We assume that your active namespace is the one in which you installed your Percona XtraDB Cluster.

PXC Cluster name¶

You will need to know the name of your pxc cluster:

kubectl get pxc -o jsonpath='{.items[].metadata.name}'

We will refer to its name as $PXC_NAME.

PXC Cluster root credentials¶

You will need a highly privileged account to onboard new projects, as you will need to create databases, users, and grant permissions. For this reason, we will use the default root account.

You can retrieve its password with:

kubectl get secret $PXC_NAME-secrets --template='{{.data.root}}' | base64 -d

We will refer to this password as $MYSQL_ADMIN_PASSWORD.

Onboarding new projects¶

The simplest way to onboard a new project called $PROJECT_NAME is to use the forward_mysql_and_onboard_new_project.sh. This script creates a new project in the MySQL DB and outputs an ado context YAML that can be used to connect to it.

For example:

./forward_mysql_and_onboard_new_project.sh --admin-user root \
                      --admin-pass $MYSQL_ADMIN_PASSWORD \
                      --pxc-name $PXC_NAME \
                      --project-name $PROJECT_NAME

Alternatively, if you are using a hosted MySQL instance somewhere (e.g., on the Cloud), you can use the other script: onboard_new_project.sh:

./onboard_new_project.sh --admin-user root \
                      --admin-pass $MYSQL_ADMIN_PASSWORD \
                      --mysql-endpoint $MYSQL_ENDPOINT \
                      --project-name $PROJECT_NAME

Once the project is created the context YAML can be shared with whoever needs access to the project.

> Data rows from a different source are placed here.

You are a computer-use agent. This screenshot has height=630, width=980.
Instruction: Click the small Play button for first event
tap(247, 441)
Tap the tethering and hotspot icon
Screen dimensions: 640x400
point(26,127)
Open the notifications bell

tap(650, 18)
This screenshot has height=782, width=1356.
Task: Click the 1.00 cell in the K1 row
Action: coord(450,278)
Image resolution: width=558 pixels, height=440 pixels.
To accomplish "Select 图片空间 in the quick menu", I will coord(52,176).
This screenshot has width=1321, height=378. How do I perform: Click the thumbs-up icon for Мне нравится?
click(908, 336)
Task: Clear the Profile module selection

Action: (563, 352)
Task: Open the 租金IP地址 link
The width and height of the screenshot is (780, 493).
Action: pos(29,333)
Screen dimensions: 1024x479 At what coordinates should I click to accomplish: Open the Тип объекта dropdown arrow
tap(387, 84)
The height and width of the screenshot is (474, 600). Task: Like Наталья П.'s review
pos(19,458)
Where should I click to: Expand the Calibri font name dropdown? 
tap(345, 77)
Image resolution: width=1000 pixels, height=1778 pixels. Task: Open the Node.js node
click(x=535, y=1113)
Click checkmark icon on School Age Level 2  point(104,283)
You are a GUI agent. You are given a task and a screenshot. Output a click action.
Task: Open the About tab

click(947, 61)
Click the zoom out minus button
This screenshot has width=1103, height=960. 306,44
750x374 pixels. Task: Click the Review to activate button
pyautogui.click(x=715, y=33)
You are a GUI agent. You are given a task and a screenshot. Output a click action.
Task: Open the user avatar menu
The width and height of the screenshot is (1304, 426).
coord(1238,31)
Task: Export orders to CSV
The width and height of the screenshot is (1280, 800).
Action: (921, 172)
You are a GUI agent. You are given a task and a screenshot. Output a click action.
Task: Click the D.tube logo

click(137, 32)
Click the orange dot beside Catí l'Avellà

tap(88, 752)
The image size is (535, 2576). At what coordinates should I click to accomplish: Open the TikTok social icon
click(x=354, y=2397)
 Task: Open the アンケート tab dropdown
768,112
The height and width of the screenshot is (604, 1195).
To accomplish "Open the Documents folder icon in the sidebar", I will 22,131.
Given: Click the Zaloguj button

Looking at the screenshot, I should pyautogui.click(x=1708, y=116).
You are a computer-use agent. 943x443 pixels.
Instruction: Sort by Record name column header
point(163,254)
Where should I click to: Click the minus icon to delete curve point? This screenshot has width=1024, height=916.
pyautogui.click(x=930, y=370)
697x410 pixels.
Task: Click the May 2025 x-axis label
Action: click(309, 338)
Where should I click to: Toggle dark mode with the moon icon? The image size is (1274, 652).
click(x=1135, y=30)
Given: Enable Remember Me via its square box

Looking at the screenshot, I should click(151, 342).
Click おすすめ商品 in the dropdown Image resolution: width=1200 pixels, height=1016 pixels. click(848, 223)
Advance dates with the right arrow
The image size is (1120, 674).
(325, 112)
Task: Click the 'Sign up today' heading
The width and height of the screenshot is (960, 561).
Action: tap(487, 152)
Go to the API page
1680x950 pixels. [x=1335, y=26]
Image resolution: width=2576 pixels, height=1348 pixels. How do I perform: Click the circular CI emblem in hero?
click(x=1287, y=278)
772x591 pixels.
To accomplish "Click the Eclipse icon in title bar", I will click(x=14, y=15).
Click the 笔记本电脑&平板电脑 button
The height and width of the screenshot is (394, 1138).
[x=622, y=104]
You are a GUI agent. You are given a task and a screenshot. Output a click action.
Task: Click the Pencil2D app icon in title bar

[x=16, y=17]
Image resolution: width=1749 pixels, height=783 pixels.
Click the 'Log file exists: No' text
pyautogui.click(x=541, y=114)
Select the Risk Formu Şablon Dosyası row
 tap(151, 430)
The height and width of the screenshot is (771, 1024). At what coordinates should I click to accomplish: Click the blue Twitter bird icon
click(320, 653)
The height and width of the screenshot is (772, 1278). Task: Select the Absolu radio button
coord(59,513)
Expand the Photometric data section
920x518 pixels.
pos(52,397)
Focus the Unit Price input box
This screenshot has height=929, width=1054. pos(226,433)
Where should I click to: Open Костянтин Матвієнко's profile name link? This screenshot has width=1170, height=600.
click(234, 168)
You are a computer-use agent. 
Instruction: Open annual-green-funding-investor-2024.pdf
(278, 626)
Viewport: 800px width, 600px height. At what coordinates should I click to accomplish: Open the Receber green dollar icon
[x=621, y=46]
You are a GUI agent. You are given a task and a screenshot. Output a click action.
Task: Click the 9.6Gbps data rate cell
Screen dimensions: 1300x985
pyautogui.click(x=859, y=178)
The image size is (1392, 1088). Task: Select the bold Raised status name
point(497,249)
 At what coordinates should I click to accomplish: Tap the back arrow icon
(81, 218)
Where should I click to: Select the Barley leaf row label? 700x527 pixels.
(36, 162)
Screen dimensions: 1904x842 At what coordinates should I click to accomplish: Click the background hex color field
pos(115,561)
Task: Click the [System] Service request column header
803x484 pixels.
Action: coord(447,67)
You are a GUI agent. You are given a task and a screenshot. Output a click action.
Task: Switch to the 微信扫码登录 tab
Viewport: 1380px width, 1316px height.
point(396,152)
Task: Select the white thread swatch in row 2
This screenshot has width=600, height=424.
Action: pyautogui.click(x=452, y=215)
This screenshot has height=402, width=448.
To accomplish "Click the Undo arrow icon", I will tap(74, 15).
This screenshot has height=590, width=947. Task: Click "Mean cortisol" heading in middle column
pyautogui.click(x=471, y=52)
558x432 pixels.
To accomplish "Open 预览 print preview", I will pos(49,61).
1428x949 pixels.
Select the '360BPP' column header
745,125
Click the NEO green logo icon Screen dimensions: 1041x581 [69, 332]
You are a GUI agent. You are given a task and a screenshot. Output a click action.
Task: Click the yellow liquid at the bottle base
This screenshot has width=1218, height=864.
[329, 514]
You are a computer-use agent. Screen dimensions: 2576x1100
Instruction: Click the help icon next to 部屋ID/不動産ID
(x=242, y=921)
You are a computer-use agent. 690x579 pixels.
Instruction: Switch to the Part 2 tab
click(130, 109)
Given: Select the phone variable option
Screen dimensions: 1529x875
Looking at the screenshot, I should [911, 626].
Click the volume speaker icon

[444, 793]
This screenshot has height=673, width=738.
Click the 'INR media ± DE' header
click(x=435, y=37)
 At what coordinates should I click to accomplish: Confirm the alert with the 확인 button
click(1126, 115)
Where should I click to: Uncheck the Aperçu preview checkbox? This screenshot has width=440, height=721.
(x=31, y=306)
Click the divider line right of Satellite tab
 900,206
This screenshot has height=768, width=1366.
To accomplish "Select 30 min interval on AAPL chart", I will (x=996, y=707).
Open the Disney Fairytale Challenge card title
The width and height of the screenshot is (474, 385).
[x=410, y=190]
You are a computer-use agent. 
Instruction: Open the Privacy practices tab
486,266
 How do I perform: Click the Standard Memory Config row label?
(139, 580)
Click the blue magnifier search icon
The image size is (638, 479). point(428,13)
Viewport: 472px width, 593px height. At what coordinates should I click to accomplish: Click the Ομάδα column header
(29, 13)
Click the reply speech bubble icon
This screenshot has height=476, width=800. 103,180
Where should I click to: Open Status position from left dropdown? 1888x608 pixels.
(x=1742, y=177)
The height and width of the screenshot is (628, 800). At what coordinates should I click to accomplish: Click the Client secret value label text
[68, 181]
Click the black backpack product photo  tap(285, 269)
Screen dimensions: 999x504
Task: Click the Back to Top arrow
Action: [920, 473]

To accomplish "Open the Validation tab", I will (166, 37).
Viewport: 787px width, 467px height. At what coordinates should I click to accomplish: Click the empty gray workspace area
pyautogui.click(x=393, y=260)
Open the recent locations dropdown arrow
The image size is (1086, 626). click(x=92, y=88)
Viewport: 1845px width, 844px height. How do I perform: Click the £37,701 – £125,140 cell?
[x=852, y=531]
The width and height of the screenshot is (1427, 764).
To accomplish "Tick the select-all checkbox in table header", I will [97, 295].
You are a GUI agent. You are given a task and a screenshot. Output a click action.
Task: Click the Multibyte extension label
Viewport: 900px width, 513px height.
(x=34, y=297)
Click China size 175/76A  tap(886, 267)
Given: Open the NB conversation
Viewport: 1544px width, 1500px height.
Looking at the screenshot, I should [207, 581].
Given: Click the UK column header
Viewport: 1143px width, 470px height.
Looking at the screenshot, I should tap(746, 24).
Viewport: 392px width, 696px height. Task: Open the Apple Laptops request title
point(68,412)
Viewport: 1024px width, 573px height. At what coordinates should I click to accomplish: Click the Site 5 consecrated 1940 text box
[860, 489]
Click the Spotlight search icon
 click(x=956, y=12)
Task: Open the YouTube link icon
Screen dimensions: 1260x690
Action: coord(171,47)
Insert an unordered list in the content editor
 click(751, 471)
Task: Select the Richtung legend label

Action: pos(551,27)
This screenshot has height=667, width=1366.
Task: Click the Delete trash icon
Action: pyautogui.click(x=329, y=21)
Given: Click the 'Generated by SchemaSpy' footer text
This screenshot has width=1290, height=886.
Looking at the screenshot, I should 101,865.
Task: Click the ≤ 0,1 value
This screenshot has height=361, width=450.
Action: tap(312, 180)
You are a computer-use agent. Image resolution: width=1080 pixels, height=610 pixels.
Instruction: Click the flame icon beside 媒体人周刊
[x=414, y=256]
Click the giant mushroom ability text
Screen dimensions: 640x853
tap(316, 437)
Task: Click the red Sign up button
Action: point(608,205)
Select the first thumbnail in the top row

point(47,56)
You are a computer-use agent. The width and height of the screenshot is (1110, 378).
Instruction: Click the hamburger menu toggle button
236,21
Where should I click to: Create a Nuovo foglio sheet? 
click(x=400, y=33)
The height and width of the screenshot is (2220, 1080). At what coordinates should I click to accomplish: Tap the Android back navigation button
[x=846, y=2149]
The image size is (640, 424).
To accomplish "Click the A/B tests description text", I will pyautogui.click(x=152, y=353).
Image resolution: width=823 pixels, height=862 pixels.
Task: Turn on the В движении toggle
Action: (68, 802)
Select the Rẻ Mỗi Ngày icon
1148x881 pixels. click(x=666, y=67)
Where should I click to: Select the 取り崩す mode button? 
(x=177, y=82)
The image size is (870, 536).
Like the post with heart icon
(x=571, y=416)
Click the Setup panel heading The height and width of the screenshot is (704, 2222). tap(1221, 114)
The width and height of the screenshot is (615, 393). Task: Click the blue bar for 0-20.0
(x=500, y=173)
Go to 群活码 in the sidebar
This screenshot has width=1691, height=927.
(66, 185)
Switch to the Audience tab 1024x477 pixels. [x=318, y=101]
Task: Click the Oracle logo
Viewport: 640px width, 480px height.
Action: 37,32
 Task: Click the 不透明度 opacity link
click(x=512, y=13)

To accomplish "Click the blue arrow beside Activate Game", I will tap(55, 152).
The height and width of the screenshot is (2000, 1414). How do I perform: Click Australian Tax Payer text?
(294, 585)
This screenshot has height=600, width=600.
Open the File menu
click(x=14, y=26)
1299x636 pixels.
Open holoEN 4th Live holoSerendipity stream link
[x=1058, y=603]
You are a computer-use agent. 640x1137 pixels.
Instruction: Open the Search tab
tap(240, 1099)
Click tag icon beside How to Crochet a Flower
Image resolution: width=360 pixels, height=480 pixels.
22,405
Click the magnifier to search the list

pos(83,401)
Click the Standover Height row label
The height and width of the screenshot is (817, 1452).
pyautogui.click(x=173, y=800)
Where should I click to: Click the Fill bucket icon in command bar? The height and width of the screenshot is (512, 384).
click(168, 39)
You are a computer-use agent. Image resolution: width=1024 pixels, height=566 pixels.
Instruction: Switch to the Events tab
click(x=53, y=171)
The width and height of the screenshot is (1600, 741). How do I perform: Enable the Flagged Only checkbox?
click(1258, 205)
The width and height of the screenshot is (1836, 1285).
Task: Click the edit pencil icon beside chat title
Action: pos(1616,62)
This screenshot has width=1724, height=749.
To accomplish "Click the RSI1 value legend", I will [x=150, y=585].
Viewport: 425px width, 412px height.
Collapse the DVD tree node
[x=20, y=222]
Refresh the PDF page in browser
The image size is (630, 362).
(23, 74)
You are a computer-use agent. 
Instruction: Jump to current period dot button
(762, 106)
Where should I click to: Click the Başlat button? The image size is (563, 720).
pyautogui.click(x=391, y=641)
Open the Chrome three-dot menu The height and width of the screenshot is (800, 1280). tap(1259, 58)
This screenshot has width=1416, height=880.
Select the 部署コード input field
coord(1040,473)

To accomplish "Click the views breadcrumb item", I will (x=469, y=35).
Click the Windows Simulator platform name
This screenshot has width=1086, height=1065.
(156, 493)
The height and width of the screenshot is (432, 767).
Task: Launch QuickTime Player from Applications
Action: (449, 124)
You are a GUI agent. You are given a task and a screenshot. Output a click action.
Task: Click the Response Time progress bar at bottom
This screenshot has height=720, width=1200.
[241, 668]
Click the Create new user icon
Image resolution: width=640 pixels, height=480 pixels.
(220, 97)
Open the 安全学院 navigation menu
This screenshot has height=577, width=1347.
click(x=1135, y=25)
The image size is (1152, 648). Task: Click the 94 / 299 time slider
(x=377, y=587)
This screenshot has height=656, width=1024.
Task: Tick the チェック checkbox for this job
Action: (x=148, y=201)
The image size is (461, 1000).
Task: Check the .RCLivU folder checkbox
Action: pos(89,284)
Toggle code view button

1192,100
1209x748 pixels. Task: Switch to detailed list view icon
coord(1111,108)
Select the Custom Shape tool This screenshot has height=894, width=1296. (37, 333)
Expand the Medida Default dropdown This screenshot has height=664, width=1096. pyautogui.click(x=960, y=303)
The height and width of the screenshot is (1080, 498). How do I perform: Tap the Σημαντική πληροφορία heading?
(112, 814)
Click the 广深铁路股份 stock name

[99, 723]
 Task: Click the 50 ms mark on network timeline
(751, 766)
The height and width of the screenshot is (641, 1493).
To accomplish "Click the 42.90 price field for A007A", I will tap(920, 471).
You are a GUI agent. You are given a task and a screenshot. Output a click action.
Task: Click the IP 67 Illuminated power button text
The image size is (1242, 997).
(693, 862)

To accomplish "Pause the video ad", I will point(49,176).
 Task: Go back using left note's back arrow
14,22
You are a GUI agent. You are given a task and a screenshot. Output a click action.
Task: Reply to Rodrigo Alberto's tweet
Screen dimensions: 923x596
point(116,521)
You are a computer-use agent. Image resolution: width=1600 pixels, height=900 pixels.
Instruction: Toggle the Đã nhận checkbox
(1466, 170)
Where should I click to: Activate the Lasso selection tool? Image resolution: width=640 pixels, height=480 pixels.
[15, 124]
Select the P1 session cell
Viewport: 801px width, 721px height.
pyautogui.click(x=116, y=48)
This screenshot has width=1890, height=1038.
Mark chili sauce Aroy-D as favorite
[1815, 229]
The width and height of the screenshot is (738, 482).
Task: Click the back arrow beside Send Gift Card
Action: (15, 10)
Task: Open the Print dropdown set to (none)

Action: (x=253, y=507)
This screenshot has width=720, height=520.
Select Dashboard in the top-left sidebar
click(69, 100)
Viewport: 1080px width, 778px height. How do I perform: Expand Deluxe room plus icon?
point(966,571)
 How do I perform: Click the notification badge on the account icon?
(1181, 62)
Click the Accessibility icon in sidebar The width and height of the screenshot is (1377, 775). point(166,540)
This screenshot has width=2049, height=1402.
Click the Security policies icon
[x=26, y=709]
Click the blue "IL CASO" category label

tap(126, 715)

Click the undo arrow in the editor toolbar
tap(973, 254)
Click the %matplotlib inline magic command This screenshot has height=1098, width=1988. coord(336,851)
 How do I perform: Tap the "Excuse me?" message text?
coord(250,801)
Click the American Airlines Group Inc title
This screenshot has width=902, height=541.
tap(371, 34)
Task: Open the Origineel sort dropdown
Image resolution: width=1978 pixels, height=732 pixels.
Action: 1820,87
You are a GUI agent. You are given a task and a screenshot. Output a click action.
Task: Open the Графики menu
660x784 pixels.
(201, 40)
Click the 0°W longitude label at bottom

Deploying Kuberay and creating a RayCluster¶

This guide is intended for users who want to run operations on an autoscaling ray cluster deployed on kubernetes/OpenShift. Depending on cluster permissions users may need someone with administrator privileges to install KubeRay and/or create RayCluster objects.

Installing KubeRay¶

Warning

KubeRay is included in OpenShift AI and OpenDataHub. Skip this step if they are already installed in your cluster.

You can install the KubeRay Operator either via Helm or Kustomize by following the official documentation.

Deploying a RayCluster¶

Ray version compatibility

The ray version set in KubeRay YAML and the one used in the ray head and worker containers must be compatible. For a more in depth guide refer to the RayCluster configuration page.

We provide an example set of values for deploying a RayCluster via KubeRay. To deploy it run:

helm upgrade --install ado-ray kuberay/ray-cluster --version 1.1.0 --values backend/kuberay/vanilla-ray.yaml

Feel free to customize the example file provided to suit your cluster, such as uncommenting GPU-enabled workers.

Enabling ado actuators to create K8s resources¶

Configuring a ServiceAccount for the RayCluster¶

The default Kubernetes ServiceAccount created for a RayCluster does not have enough permissions for an ado actuator to create Kubernetes resources (e.g., deployments, pods, services, etc.) as part of its operations. Users are required to create a custom ServiceAccount bound to a Role with sufficient permissions, before creating the RayCluster, to avoid runtime errors. Below is an example ServiceAccount bound to a Role that allows monitoring, creating, deleting, and updating of pods, deployments and services. It also provides access to the RayCluster resources.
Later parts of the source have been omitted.